More to read and think about, but in the meantime this weekend I traveled to Canberra with my mother to visit …

Exhibition
A History of the World in 100 Objects from the British Museum, currently on exhibition at the National Museum of Australia (www.nma.gov.au/exhibitions/history-of-the-world)

Limestone female figure. 4500BC-3200BC 1886,0310.1 © The Trustees of the British Museum

Limestone female figure.
4500BC-3200BC
1886,0310.1
© The Trustees of the British Museum

Some fascinating and beautiful objects. The Karpathos Lady is close to life in scale. The focus on face, breasts and vulva is so keen – one can stand in a reverie, thinking about the people who carved and used the work. What exactly was its significance.
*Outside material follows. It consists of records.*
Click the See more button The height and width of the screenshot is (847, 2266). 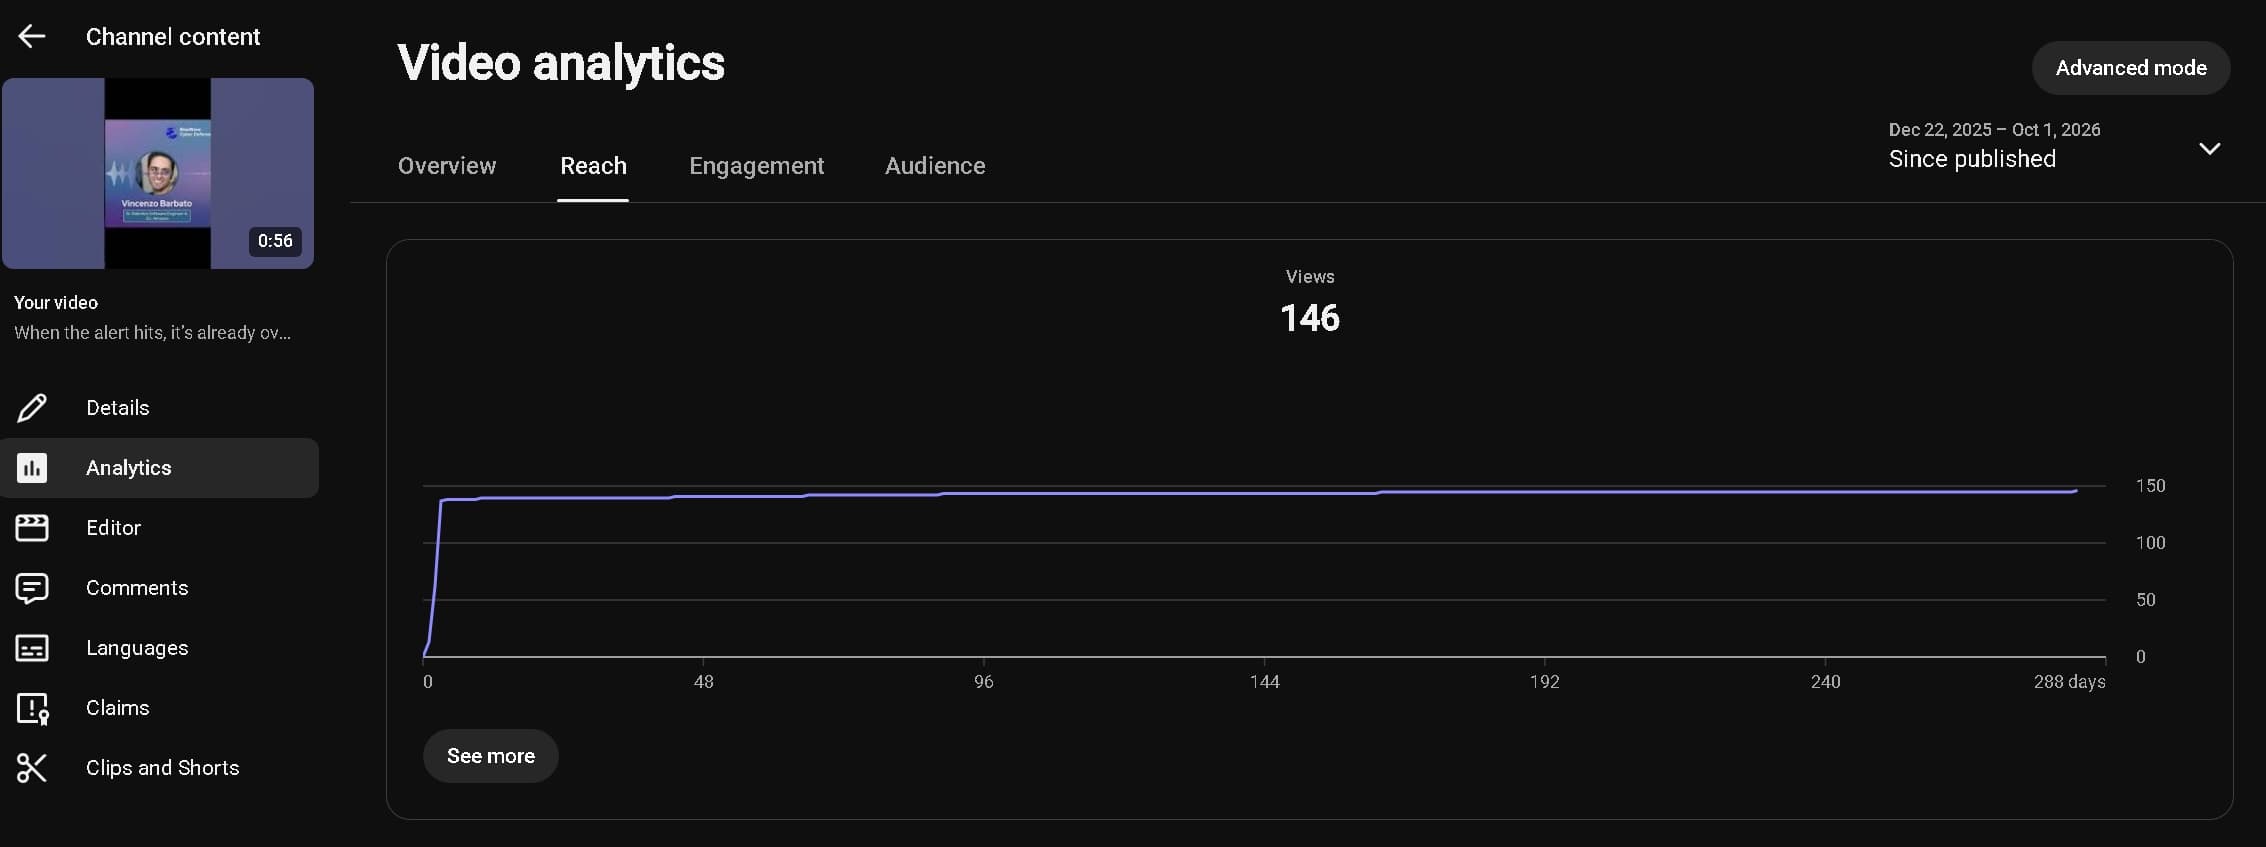(491, 756)
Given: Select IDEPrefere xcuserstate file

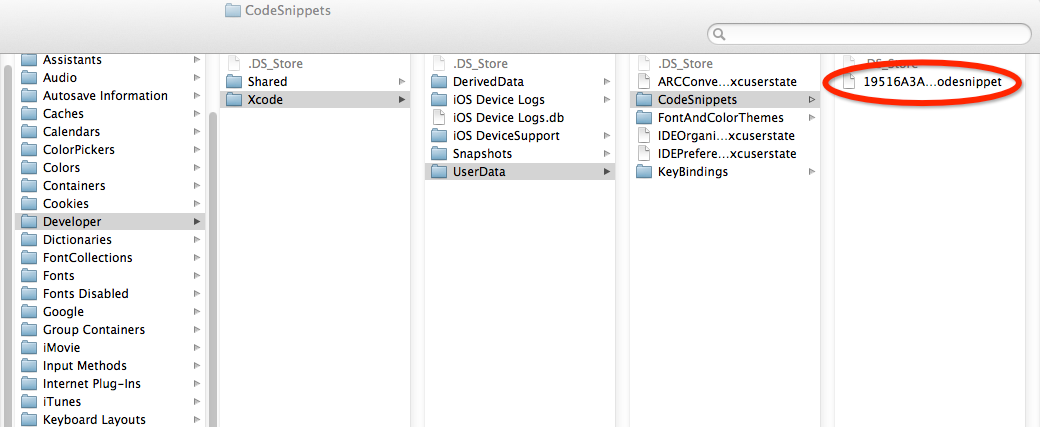Looking at the screenshot, I should coord(725,154).
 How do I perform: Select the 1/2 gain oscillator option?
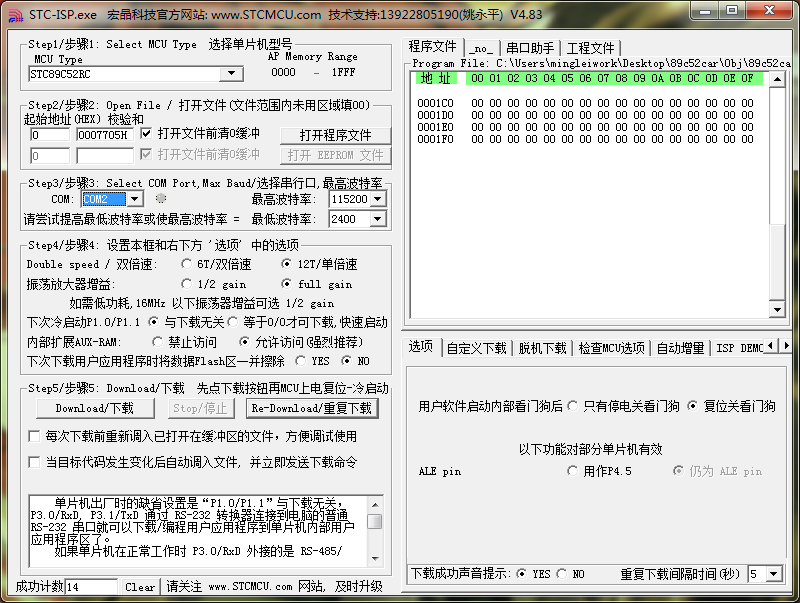(187, 284)
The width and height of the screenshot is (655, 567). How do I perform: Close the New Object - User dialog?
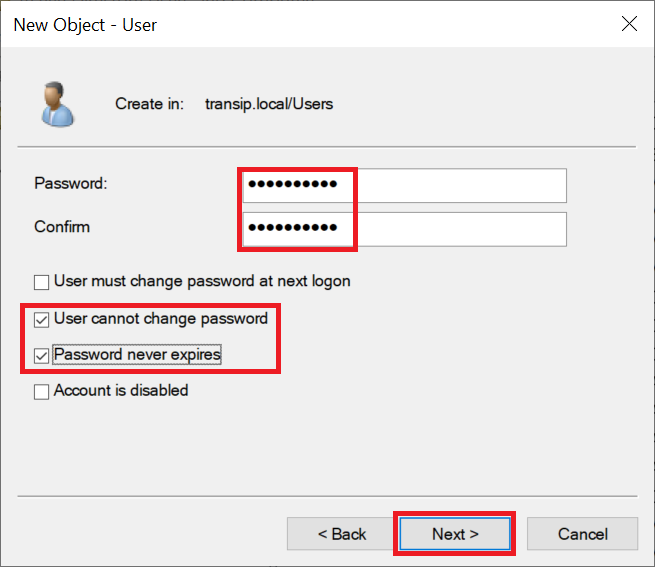(x=629, y=25)
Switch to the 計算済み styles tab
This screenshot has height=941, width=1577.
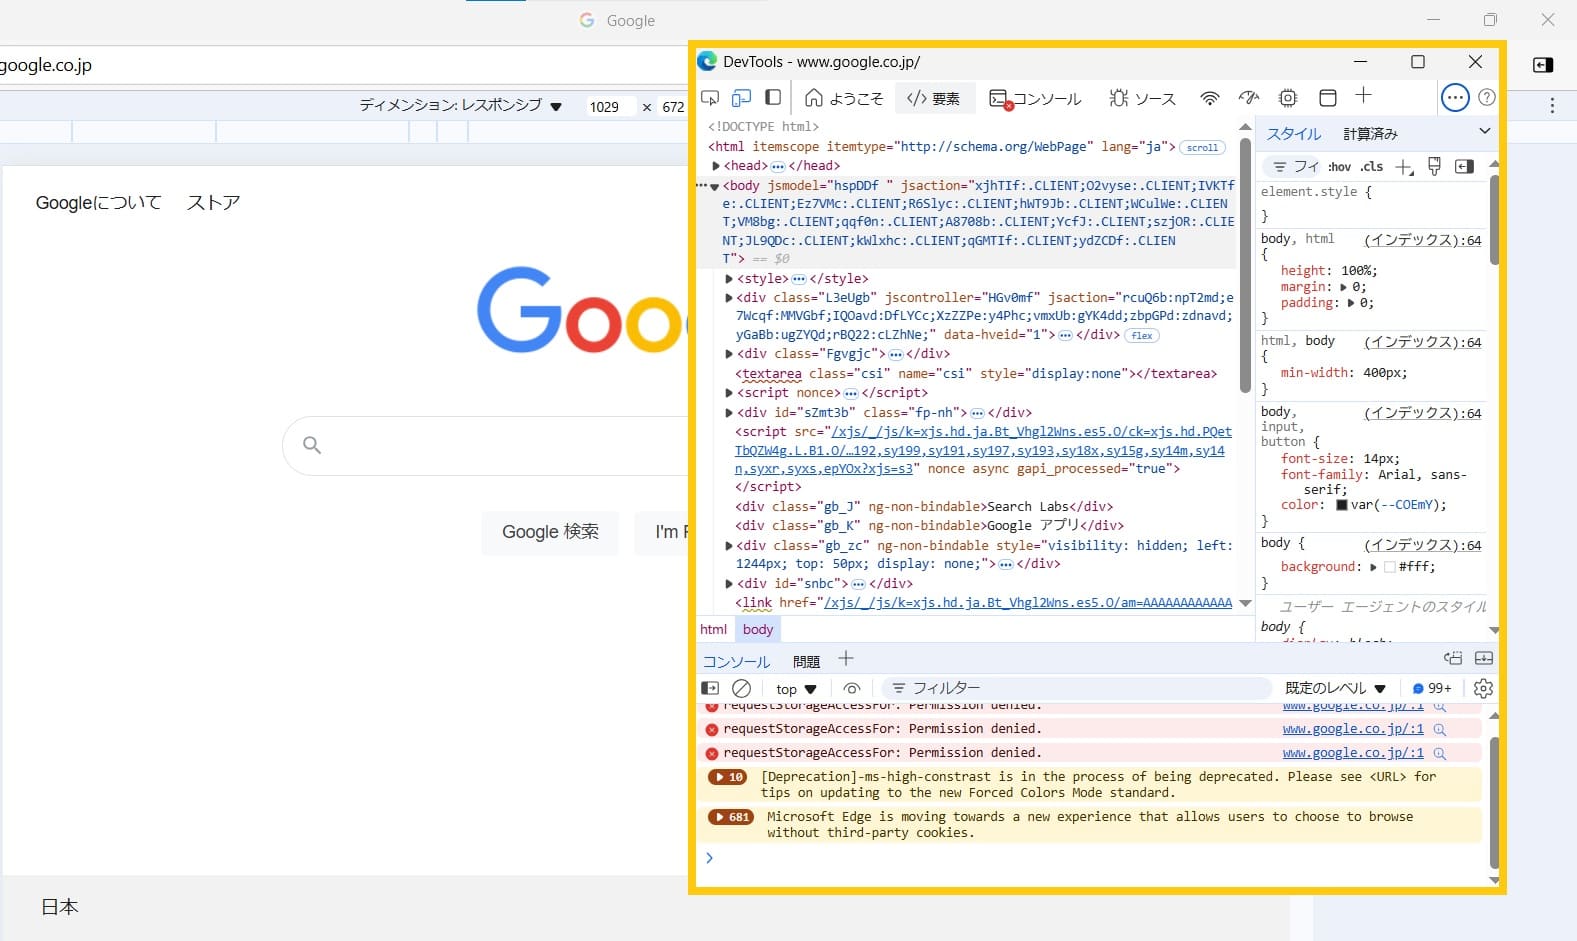pos(1370,134)
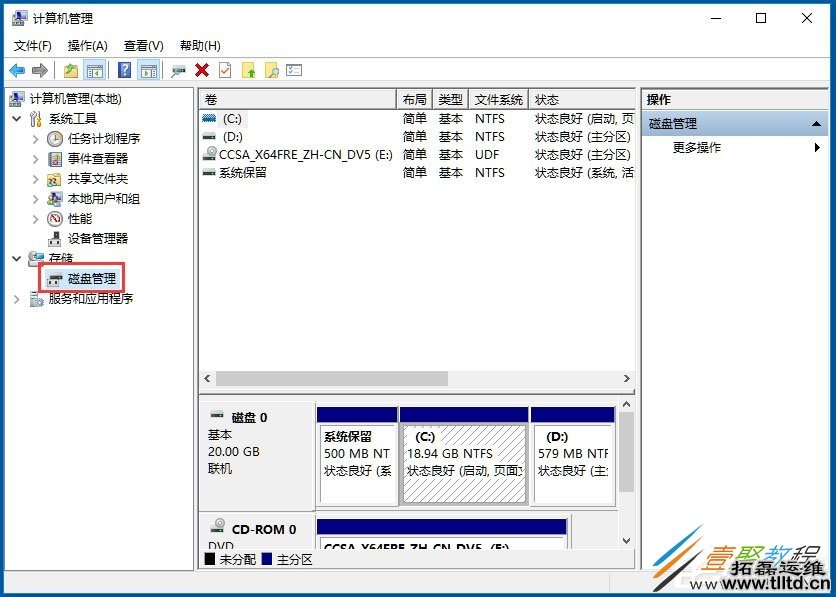Select the 设备管理器 tree item icon

pos(54,238)
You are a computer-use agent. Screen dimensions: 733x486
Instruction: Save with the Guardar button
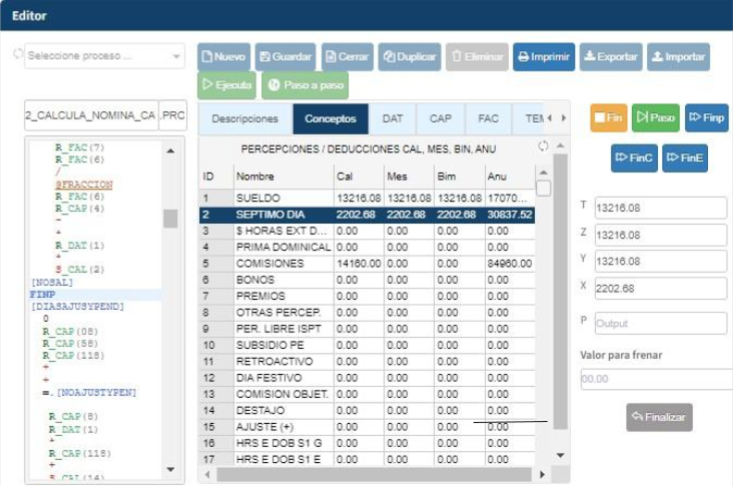click(x=285, y=57)
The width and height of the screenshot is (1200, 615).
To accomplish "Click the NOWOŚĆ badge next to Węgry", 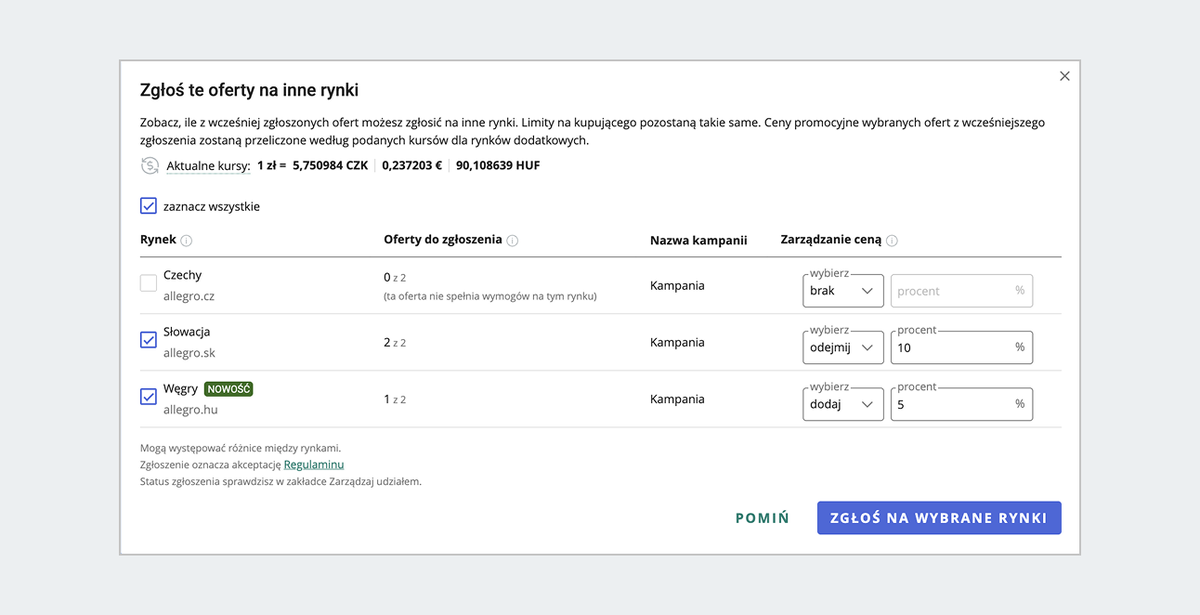I will 228,389.
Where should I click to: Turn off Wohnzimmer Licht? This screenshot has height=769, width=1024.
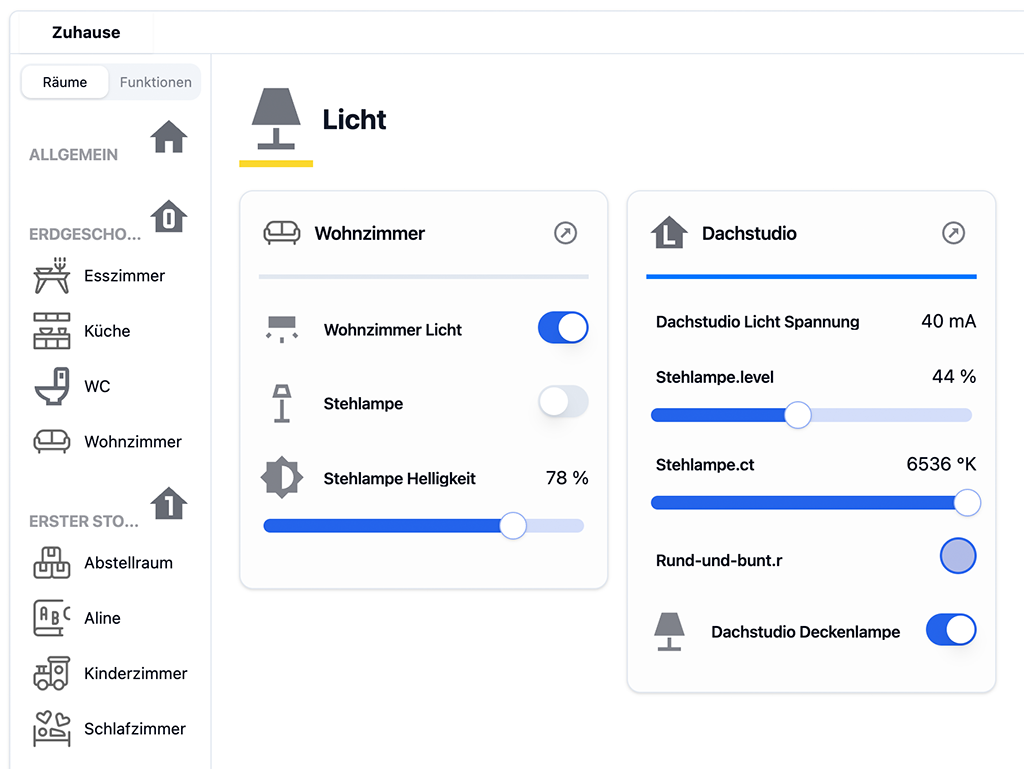(562, 327)
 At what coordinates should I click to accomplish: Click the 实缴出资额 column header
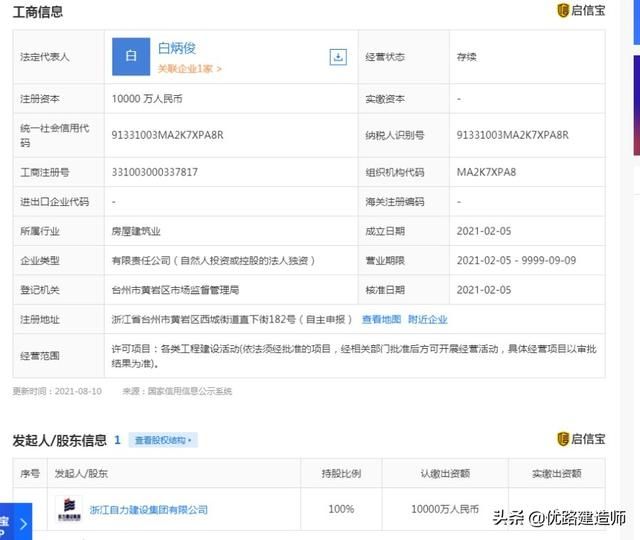[556, 473]

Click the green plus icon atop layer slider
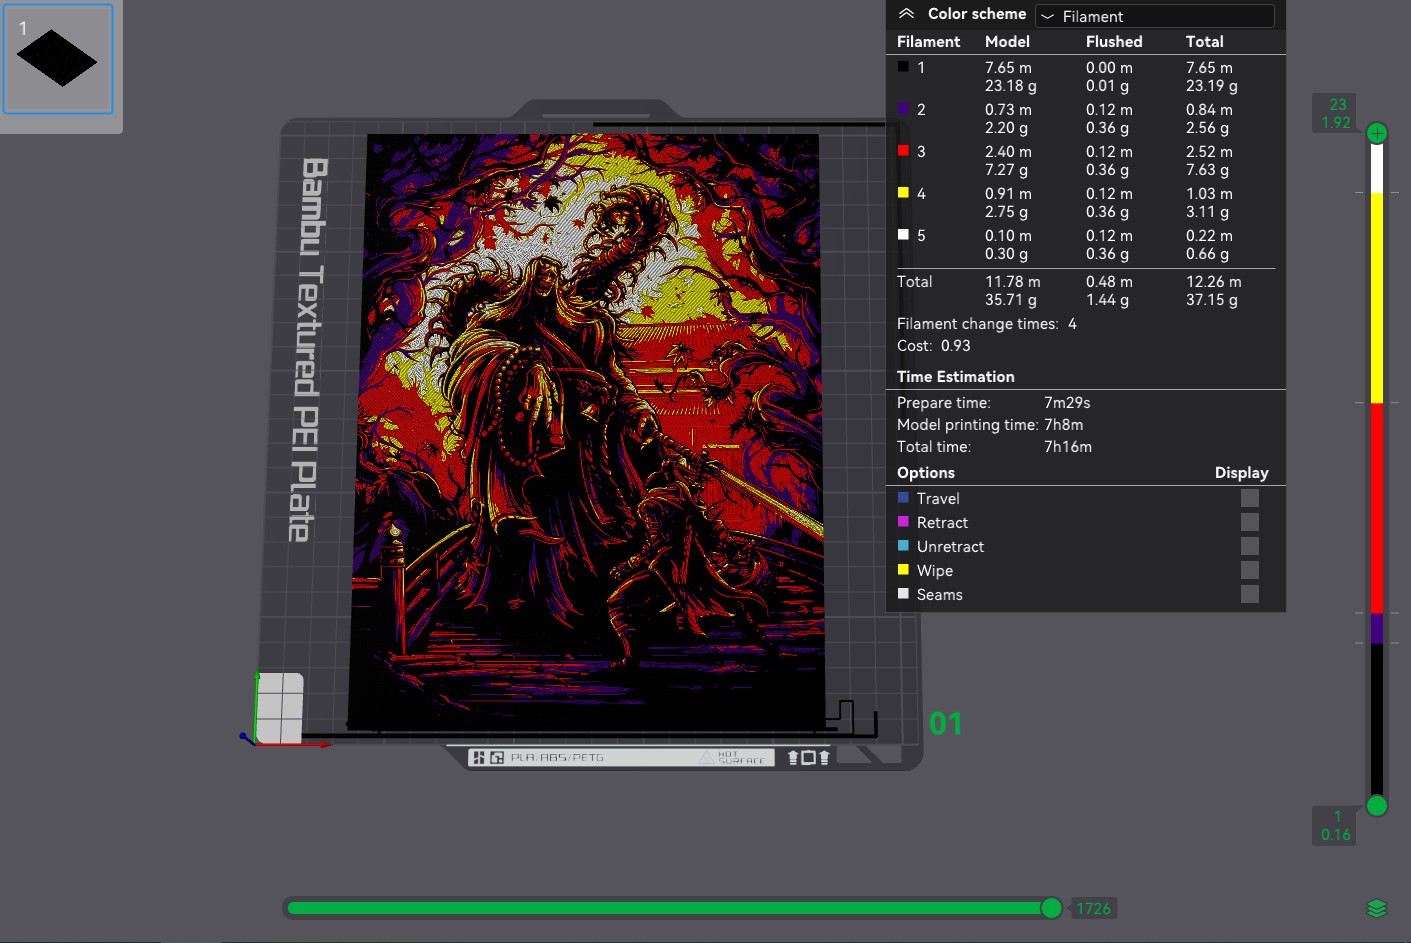click(x=1377, y=133)
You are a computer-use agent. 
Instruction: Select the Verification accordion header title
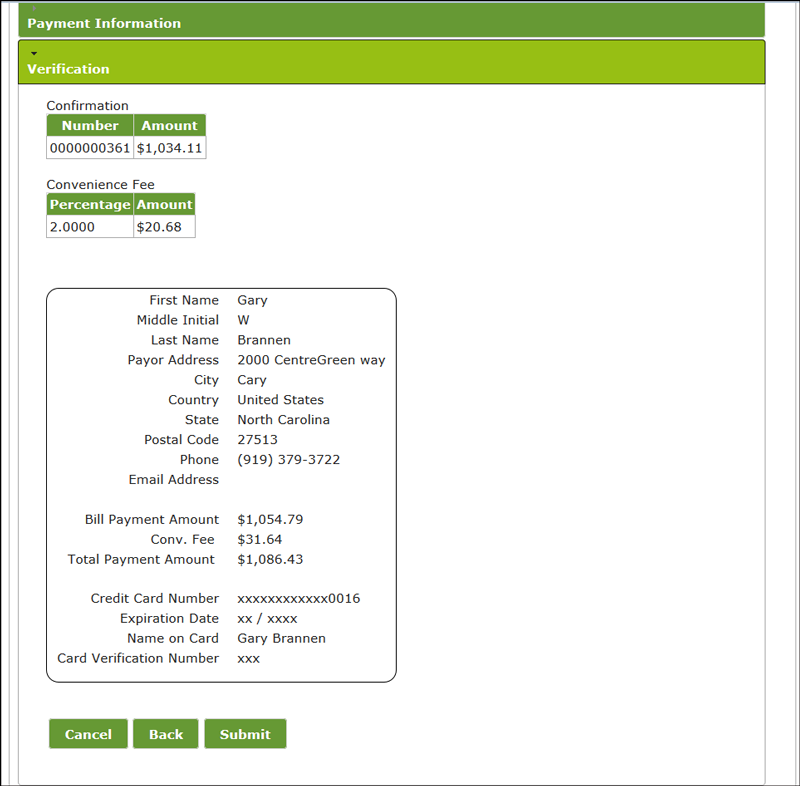point(68,69)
On the other hand the exhibition was exhausting – unlike when visiting an art museum I spent more time reading the labels than looking at the exhibits. They seemed more examples illustrating a story than pure objects of interest and conjecture in themselves. And the stories started to feel political. There was A Purpose. And not just To Educate/Inform. Perhaps because of my recent reading the exhibition felt like a justification of the British Museum and its determination to maintain control of “its” collection. They’re sharing, they’re showing the world our stories.

Astrolabe 14thC 1893,0616.3 © The Trustees of the British Museum

Astrolabe
14thC
1893,0616.3
© The Trustees of the British Museum

This is the item that crystallized my discomfort. The information under the image here is from the British Museum website, as is the photo. Information on the exhibition signage is a bit different. An excerpt:
70. Hebrew Astrolabe
Brass, 1345-1355 CE.
Probably Spain
Christians, Jews and Muslims lived alongside each other in medieval Spain, creating a climate of intellectual debate that resulted in unprecedented advances in maths and science. This scientific instrument is called an astrolabe, used for navigation, astronomy, astrology, and for finding the time. Originating in ancient Greece, astrolabes were refined by Islamic and Jewish scholars in medieval Spain. The Spanish and Arabic words inscribed on this astrolabe are written in Hebrew, suggesting it was probably owned by a Jewish scholar.

Helpful, contextual information. A celebration of human ingenuity. A timely reminder in these difficult times of the benefits of working together. A practical example of the benefits of an institution holding treasures and sharing them with the world. An overt political act on many levels.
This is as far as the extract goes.